Mr. Pennington sent a form of consent to Harold to sign and declare that he agrees with the transfer and the new position that will have in the company. Harold validly executed the document and no further action was necessary from his part according to Mr. Pennington. Ms. Crampton also signed the transfer form and shortly after, she died. Mr. Pennington i.e. a third party; did not take any further action in order to register the transaction through the company’s office and become legally binding.

The problem arises after the death of Ms. Crampton since the legal title of the shares remained to her sole name and passed to her executors. Undoughtly, in share transfer cases the donee becomes legal owner once he has the title in his hands even if his name is not register in the company as the new owner, equity intervenes, Re Rose doctrine. Harold’s case did not fulfill any of the requirements. Harold faced another bigger difficulty that preemption rights were in breach due to the transfer of those shares. The courts’ decision was in favor of Harold upon three grounds. First, since a gift is effective both in law and equity when the donee becomes aware and accepts it then Re Rose principle is not necessary to be followed i.e. that donees’consent is not essential neither must obtain the share certificate.

Second, Howarth L. J. questioned the necessity that the donor has to do everything in his power in order to create a binding in equity trust since at any time can if he/she wishes to secure that the legal title has passed validly to the intended donee. Finally, although in breach of the preemption rights described in the company’s relevant articles of association yet it held to be a valid and effective transaction. In appeal to the Court of Appeal, Clarke L.J. agreed with Howarth L.J. but the majority of judges Arden L.J. and Schiemann L.J. came to a broader conclusion relevant to the first approach. The decision of the court was the Ms. Crampton could not revoke at that stage of the transaction her decision since it would be unjust for the donee.

The last point that court raised was that the doctrine from Re Rose that requires delivery of the transfer form to the donee could be revoke. The ground was that Mr. Pennington had become the agent of Harold since he acted on his behalf with the consent of the latter. The Court of Appeal unanimously dismissed the appeal.

To conclude with the aforementioned without any doubt unconscionability is the cornerstone of many maxims in equity but with no sufficient ruling from the courts, two problems will emerge. First unpredictability of success of cases with the similar nature as the above mentioned, second what will be the state of equity in the near future. Although, equity for the last two centuries evolved and moved away from its harshness, yet the necessity for sufficient guidance and ruling upon the way that equity is going to operate remains strong.

References:

 Richard Edwards & Nigel Stockwell, Trust and Equity, (Pearson Longman, 8th edition, Dorchester, 2007).

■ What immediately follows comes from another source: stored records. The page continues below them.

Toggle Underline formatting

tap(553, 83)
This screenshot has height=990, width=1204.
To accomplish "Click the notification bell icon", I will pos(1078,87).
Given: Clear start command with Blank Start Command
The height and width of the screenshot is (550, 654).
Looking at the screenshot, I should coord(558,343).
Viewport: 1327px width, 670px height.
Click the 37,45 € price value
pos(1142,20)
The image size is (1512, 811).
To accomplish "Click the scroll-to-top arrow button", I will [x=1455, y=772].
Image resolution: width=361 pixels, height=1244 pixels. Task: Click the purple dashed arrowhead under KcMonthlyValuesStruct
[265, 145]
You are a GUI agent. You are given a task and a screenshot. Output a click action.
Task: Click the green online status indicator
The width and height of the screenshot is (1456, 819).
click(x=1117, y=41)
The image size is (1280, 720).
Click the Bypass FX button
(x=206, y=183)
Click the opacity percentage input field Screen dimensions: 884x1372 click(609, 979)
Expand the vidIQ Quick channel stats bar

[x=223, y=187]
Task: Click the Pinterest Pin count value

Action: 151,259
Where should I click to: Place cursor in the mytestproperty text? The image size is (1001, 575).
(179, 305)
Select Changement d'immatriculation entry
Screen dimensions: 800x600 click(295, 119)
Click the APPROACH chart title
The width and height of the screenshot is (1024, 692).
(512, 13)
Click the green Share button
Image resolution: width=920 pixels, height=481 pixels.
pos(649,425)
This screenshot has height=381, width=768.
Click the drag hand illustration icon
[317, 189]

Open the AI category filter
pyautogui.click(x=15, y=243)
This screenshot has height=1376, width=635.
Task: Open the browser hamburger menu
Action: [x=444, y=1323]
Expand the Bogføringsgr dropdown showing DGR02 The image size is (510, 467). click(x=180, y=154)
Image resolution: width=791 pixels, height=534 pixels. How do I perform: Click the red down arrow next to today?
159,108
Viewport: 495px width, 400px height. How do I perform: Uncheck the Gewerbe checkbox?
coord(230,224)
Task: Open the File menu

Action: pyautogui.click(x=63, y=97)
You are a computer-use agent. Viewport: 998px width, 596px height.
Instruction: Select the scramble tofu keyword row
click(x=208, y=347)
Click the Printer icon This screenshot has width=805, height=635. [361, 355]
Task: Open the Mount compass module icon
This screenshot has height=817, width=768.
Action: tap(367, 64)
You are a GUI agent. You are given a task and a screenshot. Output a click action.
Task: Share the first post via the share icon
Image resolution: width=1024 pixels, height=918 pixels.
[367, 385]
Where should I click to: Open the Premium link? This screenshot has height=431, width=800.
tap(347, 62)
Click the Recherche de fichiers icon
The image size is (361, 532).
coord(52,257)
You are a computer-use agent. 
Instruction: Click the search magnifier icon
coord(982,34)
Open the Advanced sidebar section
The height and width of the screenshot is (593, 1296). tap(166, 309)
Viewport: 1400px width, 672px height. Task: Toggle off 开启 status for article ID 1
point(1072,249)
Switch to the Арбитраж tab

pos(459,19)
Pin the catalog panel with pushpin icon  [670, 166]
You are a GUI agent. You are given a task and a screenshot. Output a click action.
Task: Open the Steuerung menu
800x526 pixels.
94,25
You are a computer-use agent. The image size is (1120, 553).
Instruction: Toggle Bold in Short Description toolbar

 Michael Haley & Lara Mcmurtry, Equity and Trusts, (Sweet & Maxwell, 2nd
edition, London, 2009).

 Margaret Halliwell, ‘Perfecting imperfect gifts and trusts: have we reached the end of the Chancellor’s foot?’, 2003, Conveyancer and Property Lawyer, accessed 1 December 2009

 Alastair Hudson, Equity and Trusts, (Cavendish publishing limited, 4th edition, London, 2005).

 Choithram and Pennington discussed, T Choithram International SA v Pagarani [2001] 2 All ER 492 www.alastairhudson.com/…/choithrampenningtoncasenotes.doc

Richard Edwards & Nigel Stockwell, Trust and Equity, (Pearson Longman, 8th edition, Dorchester, 2007) & Michael Haley & Lara Mcmurtry, Equity and Trusts, (Sweet & Maxwell, 2nd edition, London, 2009).